───── STUDY MATERIAL
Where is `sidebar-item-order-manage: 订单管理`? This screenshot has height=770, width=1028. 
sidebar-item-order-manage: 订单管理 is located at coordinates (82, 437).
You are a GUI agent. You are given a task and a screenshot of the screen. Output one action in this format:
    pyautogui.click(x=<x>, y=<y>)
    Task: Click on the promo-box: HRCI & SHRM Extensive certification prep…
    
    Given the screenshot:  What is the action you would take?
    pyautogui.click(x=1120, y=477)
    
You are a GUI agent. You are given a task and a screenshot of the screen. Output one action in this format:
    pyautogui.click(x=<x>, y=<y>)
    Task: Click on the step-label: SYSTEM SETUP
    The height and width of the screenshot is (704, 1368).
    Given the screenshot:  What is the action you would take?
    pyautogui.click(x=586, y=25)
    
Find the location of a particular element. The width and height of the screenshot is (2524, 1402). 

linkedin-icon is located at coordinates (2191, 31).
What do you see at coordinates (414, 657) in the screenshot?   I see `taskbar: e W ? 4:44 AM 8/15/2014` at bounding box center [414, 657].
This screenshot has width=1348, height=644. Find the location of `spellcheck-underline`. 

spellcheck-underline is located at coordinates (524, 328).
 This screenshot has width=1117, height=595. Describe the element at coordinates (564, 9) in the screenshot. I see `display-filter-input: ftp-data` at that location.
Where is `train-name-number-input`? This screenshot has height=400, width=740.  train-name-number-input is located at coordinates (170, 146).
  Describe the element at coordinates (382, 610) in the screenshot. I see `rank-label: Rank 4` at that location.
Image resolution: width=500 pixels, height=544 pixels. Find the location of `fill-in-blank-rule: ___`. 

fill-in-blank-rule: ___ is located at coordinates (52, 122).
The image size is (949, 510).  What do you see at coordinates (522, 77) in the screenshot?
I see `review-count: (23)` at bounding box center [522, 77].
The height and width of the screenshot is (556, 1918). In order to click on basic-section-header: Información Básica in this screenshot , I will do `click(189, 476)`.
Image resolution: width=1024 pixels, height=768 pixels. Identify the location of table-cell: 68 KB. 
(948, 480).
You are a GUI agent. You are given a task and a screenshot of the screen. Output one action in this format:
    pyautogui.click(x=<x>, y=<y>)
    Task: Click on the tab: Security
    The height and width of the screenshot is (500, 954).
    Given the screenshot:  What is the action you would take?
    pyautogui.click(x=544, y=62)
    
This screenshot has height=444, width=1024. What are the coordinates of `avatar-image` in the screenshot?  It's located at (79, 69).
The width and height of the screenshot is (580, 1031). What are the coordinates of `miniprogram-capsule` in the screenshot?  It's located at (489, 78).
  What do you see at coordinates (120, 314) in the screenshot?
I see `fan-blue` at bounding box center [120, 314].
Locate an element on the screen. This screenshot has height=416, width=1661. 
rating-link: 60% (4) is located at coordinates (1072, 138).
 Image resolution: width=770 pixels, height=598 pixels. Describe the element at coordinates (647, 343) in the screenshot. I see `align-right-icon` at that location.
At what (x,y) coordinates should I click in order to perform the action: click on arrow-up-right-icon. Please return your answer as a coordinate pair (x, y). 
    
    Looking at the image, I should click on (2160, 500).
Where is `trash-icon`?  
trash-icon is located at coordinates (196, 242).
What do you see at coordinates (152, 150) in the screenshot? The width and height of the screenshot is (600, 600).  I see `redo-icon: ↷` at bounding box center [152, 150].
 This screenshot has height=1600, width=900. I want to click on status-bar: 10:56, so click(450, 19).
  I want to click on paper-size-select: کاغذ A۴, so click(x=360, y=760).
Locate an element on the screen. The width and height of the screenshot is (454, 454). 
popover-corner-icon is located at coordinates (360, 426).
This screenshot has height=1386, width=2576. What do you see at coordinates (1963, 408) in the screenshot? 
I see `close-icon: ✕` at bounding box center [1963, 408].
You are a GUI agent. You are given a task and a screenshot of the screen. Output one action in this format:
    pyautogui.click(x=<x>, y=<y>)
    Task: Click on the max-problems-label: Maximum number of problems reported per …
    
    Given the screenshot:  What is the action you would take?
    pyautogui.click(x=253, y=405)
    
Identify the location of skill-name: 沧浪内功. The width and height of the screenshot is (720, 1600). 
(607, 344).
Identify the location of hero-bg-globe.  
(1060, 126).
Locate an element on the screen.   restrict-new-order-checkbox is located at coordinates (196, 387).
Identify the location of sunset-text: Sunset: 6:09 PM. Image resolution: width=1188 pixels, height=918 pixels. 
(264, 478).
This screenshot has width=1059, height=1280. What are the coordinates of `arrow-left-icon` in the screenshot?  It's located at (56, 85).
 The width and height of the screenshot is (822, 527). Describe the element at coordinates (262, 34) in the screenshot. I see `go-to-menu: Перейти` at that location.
──────────
EXERCISE AIM:
Rewrite the listing above with every "GUI agent" changed to "screen assistant", leaving everything else as it is.

ANSWER FOR THE TASK:
Where is `sidebar-item-order-manage: 订单管理`? This screenshot has height=770, width=1028. 
sidebar-item-order-manage: 订单管理 is located at coordinates (82, 437).
You are a screen assistant. You are given a task and a screenshot of the screen. Output one action in this format:
    pyautogui.click(x=<x>, y=<y>)
    Task: Click on the promo-box: HRCI & SHRM Extensive certification prep…
    
    Given the screenshot:  What is the action you would take?
    pyautogui.click(x=1120, y=477)
    
You are a screen assistant. You are given a task and a screenshot of the screen. Output one action in this format:
    pyautogui.click(x=<x>, y=<y>)
    Task: Click on the step-label: SYSTEM SETUP
    The height and width of the screenshot is (704, 1368).
    Given the screenshot:  What is the action you would take?
    pyautogui.click(x=586, y=25)
    
Find the location of a particular element. The width and height of the screenshot is (2524, 1402). 

linkedin-icon is located at coordinates (2191, 31).
What do you see at coordinates (414, 657) in the screenshot?   I see `taskbar: e W ? 4:44 AM 8/15/2014` at bounding box center [414, 657].
This screenshot has width=1348, height=644. Find the location of `spellcheck-underline`. 

spellcheck-underline is located at coordinates (524, 328).
 This screenshot has width=1117, height=595. Describe the element at coordinates (564, 9) in the screenshot. I see `display-filter-input: ftp-data` at that location.
Where is `train-name-number-input`? This screenshot has height=400, width=740.  train-name-number-input is located at coordinates (170, 146).
  Describe the element at coordinates (382, 610) in the screenshot. I see `rank-label: Rank 4` at that location.
Image resolution: width=500 pixels, height=544 pixels. Find the location of `fill-in-blank-rule: ___`. 

fill-in-blank-rule: ___ is located at coordinates (52, 122).
The image size is (949, 510).  What do you see at coordinates (522, 77) in the screenshot?
I see `review-count: (23)` at bounding box center [522, 77].
The height and width of the screenshot is (556, 1918). In order to click on basic-section-header: Información Básica in this screenshot , I will do `click(189, 476)`.
Image resolution: width=1024 pixels, height=768 pixels. Identify the location of table-cell: 68 KB. 
(948, 480).
You are a screen assistant. You are given a task and a screenshot of the screen. Output one action in this format:
    pyautogui.click(x=<x>, y=<y>)
    Task: Click on the tab: Security
    The height and width of the screenshot is (500, 954).
    Given the screenshot:  What is the action you would take?
    pyautogui.click(x=544, y=62)
    
This screenshot has height=444, width=1024. What are the coordinates of `avatar-image` in the screenshot?  It's located at (79, 69).
The width and height of the screenshot is (580, 1031). What are the coordinates of `miniprogram-capsule` in the screenshot?  It's located at (489, 78).
  What do you see at coordinates (120, 314) in the screenshot?
I see `fan-blue` at bounding box center [120, 314].
Locate an element on the screen. This screenshot has height=416, width=1661. 
rating-link: 60% (4) is located at coordinates (1072, 138).
 Image resolution: width=770 pixels, height=598 pixels. Describe the element at coordinates (647, 343) in the screenshot. I see `align-right-icon` at that location.
At what (x,y) coordinates should I click in order to perform the action: click on arrow-up-right-icon. Please return your answer as a coordinate pair (x, y). 
    
    Looking at the image, I should click on (2160, 500).
Where is `trash-icon`?  
trash-icon is located at coordinates (196, 242).
What do you see at coordinates (152, 150) in the screenshot? The width and height of the screenshot is (600, 600).  I see `redo-icon: ↷` at bounding box center [152, 150].
 This screenshot has height=1600, width=900. I want to click on status-bar: 10:56, so click(450, 19).
  I want to click on paper-size-select: کاغذ A۴, so click(x=360, y=760).
Locate an element on the screen. The width and height of the screenshot is (454, 454). 
popover-corner-icon is located at coordinates (360, 426).
This screenshot has height=1386, width=2576. What do you see at coordinates (1963, 408) in the screenshot? 
I see `close-icon: ✕` at bounding box center [1963, 408].
You are a screen assistant. You are given a task and a screenshot of the screen. Output one action in this format:
    pyautogui.click(x=<x>, y=<y>)
    Task: Click on the max-problems-label: Maximum number of problems reported per …
    
    Given the screenshot:  What is the action you would take?
    pyautogui.click(x=253, y=405)
    
Identify the location of skill-name: 沧浪内功. The width and height of the screenshot is (720, 1600). 
(607, 344).
Identify the location of hero-bg-globe.  
(1060, 126).
Locate an element on the screen.   restrict-new-order-checkbox is located at coordinates (196, 387).
Identify the location of sunset-text: Sunset: 6:09 PM. Image resolution: width=1188 pixels, height=918 pixels. 
(264, 478).
This screenshot has width=1059, height=1280. What are the coordinates of `arrow-left-icon` in the screenshot?  It's located at (56, 85).
 The width and height of the screenshot is (822, 527). Describe the element at coordinates (262, 34) in the screenshot. I see `go-to-menu: Перейти` at that location.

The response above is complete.